» Work to be completed
Output exactly the lines below, starting with the line that has "[button] (18, 24)" and going on through the line that has "[Whatsapp] (169, 2523)", both included, and no other lines.

» Input data
*-*-*
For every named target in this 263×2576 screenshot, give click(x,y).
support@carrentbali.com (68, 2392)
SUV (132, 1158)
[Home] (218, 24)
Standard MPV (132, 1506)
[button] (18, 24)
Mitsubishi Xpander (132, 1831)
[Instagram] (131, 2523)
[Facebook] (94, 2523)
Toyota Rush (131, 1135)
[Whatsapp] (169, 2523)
*-*-*
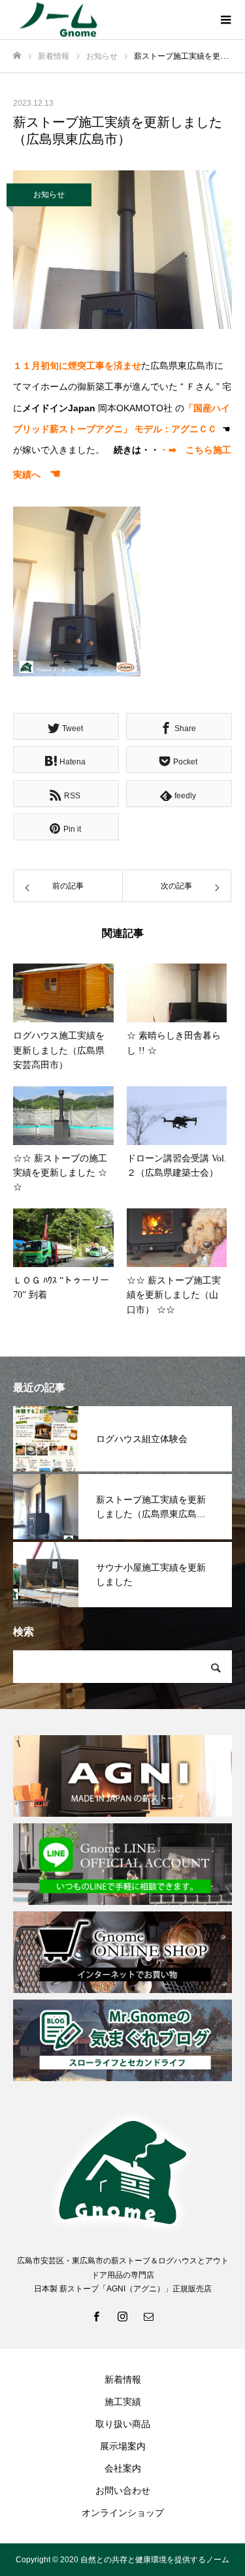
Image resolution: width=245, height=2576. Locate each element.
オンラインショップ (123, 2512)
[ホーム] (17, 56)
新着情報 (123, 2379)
*-*-*
» Your response
[button] (18, 24)
Mitsubishi Xpander (132, 1831)
[Instagram] (131, 2523)
[Facebook] (94, 2523)
Toyota Rush (131, 1135)
[Whatsapp] (169, 2523)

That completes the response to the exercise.